President Trump said Friday he’s even more convinced that special counsel Robert Mueller’s “rigged” investigation on Russia is hurting the U.S. relationship with Moscow, after watching portions of disgraced FBI agent Peter Strzok’s testimony to Congress.
“After watching the man that was testifying yesterday, I’d call it the rigged witch hunt,” Mr. Trump said at a press conference in England, bemoaning that the difference in time zones prevented him from seeing much of the stormy House hearing.
As he prepares to meet with Russian President Vladimir Putin Monday in Helsinki, Finland, Mr. Trump said of the special counsel’s probe, “we’re being hurt very badly by the rigged witch hunt. I think that really hurts our country.”
“It really hurts our relationship with Russia,” Mr. Trump said.
Lawmakers grilled Mr. Strzok Thursday in a hearing about text messages to his lover in the FBI that he would “stop” Mr. Trump’s election in 2016. He had been a top investigator on Mr. Mueller’s probe, but was removed after the text messages were uncovered.
Mr. Trump also said Friday that he doesn’t expect Mr. Putin to confess to meddling in the U.S. presidential election when they meet next week.
“There won’t be a ‘Perry Mason’ here, I don’t think,” the president said, referring to the old TV drama in which the guilty party often broke down and confessed under questioning in a courtroom. “I don’t think you’ll have any ‘Gee, I did it, I did it - you got me.’ But I will absolutely, firmly ask the question.”
He said he will “go in strong” to the meeting because of the commitments he secured this week from NATO allies for greater military spending. His demands for higher defense alliance spending produced some contentious moments at the NATO summit.
The president blasted an NBC reporter, Kristen Welker, who asked Mr. Trump if he was giving Mr. Putin “the upper hand,” because Mr. Trump was “challenging these alliances that he seeks to break up?”
“That’s such dishonest reporting, because, of course it happens to be NBC, which is possibly worse than CNN,” Mr. Trump said. “Let me explain something. We have left NATO with more money, with more unity, with more spirit than NATO has probably ever had.”

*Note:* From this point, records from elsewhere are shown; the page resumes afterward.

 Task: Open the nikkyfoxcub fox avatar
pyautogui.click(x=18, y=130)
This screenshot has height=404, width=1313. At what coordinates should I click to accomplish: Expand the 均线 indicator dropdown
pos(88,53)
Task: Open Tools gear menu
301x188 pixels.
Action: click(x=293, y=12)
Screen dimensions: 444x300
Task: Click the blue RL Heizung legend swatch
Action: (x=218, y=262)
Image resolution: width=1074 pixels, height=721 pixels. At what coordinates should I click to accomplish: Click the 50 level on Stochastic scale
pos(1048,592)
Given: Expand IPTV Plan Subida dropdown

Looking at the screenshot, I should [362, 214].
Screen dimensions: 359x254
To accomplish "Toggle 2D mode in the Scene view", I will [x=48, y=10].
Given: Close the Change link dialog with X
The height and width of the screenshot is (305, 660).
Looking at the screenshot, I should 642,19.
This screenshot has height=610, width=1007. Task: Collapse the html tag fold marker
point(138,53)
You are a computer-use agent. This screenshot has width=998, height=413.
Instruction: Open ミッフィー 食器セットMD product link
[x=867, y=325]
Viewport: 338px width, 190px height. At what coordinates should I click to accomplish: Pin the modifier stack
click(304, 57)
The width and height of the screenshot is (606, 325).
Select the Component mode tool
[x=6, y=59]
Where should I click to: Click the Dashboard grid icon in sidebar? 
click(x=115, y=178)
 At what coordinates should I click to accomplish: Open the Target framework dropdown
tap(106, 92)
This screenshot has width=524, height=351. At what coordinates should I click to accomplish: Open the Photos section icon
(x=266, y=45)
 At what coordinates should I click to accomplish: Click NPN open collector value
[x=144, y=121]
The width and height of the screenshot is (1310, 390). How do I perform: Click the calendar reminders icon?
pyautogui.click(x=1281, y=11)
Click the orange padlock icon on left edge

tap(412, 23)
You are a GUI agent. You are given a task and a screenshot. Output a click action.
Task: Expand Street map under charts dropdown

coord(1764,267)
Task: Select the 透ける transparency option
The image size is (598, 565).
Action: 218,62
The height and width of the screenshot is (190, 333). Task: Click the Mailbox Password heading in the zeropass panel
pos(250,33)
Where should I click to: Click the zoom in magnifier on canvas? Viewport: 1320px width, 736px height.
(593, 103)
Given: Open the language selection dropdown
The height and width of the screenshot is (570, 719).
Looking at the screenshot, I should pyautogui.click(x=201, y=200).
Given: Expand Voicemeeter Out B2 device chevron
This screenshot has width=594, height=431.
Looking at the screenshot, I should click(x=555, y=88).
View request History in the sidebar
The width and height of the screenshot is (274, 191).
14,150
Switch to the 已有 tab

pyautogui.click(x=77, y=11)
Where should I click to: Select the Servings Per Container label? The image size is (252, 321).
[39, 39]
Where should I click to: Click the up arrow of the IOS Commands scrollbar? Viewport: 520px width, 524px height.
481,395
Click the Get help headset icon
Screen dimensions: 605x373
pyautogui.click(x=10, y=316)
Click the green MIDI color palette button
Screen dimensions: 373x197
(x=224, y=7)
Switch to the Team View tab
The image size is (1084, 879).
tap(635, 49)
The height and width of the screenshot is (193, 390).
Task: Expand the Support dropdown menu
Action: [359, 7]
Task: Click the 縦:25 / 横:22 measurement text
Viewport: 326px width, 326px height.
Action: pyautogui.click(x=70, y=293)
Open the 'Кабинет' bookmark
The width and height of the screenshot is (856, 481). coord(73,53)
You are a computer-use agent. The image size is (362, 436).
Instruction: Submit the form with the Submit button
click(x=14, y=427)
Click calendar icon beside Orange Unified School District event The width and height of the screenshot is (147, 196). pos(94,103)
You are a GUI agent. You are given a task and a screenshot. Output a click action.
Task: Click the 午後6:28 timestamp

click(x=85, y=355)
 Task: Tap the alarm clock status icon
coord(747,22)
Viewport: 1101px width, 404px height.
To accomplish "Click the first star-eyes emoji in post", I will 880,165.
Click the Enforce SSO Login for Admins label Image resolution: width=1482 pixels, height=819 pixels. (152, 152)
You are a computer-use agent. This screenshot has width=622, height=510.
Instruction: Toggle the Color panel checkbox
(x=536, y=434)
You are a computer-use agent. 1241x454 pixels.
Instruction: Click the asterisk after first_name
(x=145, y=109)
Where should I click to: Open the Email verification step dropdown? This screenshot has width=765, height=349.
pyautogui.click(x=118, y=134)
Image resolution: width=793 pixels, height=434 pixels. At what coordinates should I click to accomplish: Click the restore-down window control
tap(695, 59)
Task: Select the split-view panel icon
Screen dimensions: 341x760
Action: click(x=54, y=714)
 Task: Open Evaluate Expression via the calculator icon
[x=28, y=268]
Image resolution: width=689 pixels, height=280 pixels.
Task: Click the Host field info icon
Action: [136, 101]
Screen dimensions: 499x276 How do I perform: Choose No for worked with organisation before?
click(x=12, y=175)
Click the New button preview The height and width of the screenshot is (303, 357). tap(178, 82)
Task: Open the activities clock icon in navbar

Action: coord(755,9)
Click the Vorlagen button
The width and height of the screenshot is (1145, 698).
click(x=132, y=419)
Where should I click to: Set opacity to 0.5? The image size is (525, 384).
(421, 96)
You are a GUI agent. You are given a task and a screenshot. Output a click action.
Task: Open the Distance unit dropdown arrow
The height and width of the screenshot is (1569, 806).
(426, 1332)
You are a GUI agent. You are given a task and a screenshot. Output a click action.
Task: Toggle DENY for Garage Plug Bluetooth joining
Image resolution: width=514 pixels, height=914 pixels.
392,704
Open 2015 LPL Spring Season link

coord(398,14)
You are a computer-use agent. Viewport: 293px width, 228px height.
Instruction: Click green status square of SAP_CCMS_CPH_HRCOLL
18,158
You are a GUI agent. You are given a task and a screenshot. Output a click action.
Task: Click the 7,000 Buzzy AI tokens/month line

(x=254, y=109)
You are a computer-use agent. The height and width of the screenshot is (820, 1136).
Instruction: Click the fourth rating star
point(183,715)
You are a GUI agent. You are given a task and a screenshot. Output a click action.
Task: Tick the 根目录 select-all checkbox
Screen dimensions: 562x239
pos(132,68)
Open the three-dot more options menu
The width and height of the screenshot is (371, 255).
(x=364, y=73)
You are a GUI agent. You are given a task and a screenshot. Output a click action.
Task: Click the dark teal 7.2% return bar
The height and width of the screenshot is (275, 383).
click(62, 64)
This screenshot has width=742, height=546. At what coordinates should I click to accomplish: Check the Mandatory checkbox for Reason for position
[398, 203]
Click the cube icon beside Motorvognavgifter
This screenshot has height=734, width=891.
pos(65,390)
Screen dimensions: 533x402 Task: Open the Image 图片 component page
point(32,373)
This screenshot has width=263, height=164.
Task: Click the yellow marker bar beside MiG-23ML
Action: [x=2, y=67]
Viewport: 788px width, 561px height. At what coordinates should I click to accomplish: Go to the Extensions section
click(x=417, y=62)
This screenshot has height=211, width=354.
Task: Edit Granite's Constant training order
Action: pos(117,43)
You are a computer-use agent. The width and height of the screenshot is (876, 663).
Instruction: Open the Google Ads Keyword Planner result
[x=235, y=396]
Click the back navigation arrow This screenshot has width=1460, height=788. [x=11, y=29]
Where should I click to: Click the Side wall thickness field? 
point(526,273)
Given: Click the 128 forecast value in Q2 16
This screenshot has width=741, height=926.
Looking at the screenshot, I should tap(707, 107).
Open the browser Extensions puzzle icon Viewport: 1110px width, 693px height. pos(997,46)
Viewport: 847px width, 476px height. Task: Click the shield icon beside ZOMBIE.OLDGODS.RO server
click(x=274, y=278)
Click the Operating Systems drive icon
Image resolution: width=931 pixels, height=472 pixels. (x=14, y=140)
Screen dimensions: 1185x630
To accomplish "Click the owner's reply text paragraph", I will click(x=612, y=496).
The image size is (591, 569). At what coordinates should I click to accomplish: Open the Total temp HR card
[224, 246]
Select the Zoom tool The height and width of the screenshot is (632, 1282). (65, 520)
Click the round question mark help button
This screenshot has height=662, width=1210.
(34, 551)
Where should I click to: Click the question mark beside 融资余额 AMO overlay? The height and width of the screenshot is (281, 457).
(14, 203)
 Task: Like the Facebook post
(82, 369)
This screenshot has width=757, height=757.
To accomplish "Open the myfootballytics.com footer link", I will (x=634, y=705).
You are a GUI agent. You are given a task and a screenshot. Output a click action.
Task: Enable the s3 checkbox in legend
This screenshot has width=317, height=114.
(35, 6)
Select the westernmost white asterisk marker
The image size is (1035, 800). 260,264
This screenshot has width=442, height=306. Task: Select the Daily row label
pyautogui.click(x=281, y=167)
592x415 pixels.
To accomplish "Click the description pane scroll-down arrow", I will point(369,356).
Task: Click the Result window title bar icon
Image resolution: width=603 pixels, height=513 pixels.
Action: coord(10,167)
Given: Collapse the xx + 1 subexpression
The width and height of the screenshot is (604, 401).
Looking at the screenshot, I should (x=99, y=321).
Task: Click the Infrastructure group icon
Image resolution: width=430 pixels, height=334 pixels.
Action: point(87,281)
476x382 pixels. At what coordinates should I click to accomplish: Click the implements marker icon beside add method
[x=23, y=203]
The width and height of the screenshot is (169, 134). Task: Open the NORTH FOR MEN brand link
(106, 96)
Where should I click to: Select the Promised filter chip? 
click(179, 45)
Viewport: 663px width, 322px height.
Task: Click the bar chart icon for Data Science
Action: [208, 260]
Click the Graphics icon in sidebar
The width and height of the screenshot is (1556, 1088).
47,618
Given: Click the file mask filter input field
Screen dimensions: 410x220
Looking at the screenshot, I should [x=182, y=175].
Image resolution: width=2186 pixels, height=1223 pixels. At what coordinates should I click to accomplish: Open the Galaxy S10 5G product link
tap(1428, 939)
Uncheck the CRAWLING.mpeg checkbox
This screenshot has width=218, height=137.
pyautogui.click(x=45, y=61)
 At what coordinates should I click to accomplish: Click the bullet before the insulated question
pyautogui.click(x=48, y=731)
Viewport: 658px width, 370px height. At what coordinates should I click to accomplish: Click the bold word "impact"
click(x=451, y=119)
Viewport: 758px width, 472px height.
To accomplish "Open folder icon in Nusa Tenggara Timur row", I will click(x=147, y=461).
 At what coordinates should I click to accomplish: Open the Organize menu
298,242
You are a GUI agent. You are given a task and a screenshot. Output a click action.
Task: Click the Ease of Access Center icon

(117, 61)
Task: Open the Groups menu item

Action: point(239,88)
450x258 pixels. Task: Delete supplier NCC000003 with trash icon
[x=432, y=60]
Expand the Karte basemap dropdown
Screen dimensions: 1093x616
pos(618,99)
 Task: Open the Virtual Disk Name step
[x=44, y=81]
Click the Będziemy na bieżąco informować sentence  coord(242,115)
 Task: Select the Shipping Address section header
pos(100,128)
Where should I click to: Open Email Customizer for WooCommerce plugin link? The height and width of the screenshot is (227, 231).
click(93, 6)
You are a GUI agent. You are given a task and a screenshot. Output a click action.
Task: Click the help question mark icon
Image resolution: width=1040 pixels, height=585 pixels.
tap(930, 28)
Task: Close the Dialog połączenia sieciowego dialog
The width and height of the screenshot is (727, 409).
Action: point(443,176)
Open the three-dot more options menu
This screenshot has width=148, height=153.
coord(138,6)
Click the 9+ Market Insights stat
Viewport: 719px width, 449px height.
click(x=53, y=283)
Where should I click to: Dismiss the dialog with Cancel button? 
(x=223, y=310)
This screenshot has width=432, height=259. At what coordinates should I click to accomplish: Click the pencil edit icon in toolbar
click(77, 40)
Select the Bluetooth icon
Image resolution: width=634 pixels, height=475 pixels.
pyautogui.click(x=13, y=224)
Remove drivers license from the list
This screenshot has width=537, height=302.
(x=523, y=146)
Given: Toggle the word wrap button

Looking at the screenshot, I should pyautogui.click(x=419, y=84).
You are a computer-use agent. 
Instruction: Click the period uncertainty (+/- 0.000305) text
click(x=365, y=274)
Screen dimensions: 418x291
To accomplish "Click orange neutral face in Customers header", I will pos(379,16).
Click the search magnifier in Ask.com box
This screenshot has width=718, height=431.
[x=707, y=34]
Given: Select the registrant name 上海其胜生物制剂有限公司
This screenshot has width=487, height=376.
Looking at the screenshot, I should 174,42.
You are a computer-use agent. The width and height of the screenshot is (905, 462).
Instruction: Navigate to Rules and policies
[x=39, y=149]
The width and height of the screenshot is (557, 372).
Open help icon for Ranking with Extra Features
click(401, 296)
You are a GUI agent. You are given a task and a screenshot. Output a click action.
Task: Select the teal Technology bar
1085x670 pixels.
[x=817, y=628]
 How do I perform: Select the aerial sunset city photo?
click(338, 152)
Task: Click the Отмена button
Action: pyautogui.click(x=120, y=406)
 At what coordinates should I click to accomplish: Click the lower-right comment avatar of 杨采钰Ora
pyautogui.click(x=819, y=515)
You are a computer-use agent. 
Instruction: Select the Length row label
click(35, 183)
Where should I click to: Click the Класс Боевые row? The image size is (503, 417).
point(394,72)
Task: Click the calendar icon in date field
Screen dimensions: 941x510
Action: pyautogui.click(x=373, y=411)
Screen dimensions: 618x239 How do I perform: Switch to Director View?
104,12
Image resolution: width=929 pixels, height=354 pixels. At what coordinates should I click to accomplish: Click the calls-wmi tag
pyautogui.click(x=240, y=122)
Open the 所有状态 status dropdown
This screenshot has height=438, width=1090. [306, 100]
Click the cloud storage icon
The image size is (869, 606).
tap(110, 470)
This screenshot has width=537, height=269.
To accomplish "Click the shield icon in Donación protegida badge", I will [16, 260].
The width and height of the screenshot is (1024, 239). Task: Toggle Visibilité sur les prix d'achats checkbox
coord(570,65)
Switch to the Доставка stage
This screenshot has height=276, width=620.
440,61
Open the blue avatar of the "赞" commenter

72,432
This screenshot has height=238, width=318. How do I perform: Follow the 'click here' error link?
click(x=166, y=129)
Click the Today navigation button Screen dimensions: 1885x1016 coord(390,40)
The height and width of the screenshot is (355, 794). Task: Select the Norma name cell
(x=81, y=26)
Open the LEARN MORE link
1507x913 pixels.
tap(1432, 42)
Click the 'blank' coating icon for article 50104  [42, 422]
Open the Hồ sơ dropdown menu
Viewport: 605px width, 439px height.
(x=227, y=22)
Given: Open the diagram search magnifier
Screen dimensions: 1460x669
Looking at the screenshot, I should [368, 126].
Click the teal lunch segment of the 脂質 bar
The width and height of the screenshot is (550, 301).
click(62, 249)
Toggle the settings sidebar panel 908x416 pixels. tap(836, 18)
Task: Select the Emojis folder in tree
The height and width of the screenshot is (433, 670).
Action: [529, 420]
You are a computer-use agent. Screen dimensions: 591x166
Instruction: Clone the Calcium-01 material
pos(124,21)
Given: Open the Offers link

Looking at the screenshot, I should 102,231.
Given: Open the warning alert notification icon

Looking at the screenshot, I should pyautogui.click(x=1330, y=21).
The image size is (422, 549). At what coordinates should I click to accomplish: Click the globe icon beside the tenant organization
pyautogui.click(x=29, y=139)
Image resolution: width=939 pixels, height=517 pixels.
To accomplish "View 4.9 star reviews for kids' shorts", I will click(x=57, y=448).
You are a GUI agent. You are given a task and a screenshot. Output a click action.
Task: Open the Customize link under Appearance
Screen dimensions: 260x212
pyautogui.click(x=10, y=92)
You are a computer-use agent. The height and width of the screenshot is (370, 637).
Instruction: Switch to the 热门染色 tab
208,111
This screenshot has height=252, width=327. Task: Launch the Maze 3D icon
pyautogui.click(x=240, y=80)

He said of Mr. Putin, “The headline he sees isn’t what’s happening during the morning [at the NATO summit], the headline he sees is what happened in the afternoon, where we came together as one. They’re putting up billions of dollars more. Do you think Putin’s happy about that? I don’t think so.”
Asked if he will raise with Mr. Putin the issue of Russia’s illegal seizure of Crimea from Ukraine in 2014, Mr. Trump again blamed his predecessor for failing to stand up to Moscow.
“President Obama failed very badly with Crimea,” Mr. Trump said. “I don’t think he [Mr. Putin] would have done that if I were president. This was an Obama disaster. I’ve taken over a lot of bad hands, and I’m fixing them one by one.”
British Prime Minister Theresa May said of the upcoming meeting with Mr. Putin, “What is important is that the president goes into this, as he is doing, from a position of strength and also from a position of unity in NATO.”
The president said at the news conference with Mrs. May in Buckinghamshire, England, that he will talk to Mr. Putin about Ukraine, Syria, Middle East, nuclear proliferation and meddling.